DIRECTIONS: In the lines below, look for "computer". Copy each line where it appears.

━━ DATASET EXTRACT ━━

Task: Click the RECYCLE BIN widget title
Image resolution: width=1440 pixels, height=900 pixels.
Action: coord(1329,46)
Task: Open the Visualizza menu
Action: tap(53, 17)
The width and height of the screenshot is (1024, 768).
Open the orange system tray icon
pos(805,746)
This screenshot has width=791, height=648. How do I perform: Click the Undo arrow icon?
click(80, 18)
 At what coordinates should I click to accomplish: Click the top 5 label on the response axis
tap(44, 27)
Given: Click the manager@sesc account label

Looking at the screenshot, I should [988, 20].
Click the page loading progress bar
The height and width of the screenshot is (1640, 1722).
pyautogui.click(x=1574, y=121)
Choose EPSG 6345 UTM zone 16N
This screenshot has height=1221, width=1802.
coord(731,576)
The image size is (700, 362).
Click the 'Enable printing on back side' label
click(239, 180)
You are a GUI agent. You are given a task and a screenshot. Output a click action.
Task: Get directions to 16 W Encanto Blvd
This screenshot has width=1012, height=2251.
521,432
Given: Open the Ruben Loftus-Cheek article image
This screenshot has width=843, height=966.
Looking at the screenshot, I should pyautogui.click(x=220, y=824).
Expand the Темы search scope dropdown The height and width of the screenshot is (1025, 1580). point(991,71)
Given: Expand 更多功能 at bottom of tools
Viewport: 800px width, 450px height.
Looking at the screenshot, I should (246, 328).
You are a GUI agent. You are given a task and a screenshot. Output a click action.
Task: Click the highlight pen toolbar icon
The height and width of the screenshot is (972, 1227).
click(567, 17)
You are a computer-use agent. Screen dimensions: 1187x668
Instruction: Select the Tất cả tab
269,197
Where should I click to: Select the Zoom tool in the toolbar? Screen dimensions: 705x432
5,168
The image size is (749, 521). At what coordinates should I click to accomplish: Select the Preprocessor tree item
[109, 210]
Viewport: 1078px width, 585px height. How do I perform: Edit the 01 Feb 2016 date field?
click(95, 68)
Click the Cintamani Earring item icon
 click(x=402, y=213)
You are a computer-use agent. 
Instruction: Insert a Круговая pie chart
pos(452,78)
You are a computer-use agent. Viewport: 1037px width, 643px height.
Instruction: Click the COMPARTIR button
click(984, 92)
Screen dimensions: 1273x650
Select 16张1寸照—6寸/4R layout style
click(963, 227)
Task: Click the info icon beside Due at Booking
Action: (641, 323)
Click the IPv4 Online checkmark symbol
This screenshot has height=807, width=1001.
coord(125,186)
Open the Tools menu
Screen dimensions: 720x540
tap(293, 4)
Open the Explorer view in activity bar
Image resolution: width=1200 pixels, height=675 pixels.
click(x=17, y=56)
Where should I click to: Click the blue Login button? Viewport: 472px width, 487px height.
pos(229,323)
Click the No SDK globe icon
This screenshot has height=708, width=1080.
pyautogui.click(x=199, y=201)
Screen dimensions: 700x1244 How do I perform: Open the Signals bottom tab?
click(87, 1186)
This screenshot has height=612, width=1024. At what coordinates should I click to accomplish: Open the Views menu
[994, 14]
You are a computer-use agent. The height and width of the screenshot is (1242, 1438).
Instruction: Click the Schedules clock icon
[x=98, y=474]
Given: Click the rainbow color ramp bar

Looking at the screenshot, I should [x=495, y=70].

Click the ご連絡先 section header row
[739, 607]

━━━

YOUR RESPONSE:
You are a computer-use agent. Screen dimensions: 1187x668
You are a computer-use agent. 
You are a computer-use agent. Viewport: 1037px width, 643px height.
You are a computer-use agent. The height and width of the screenshot is (1242, 1438).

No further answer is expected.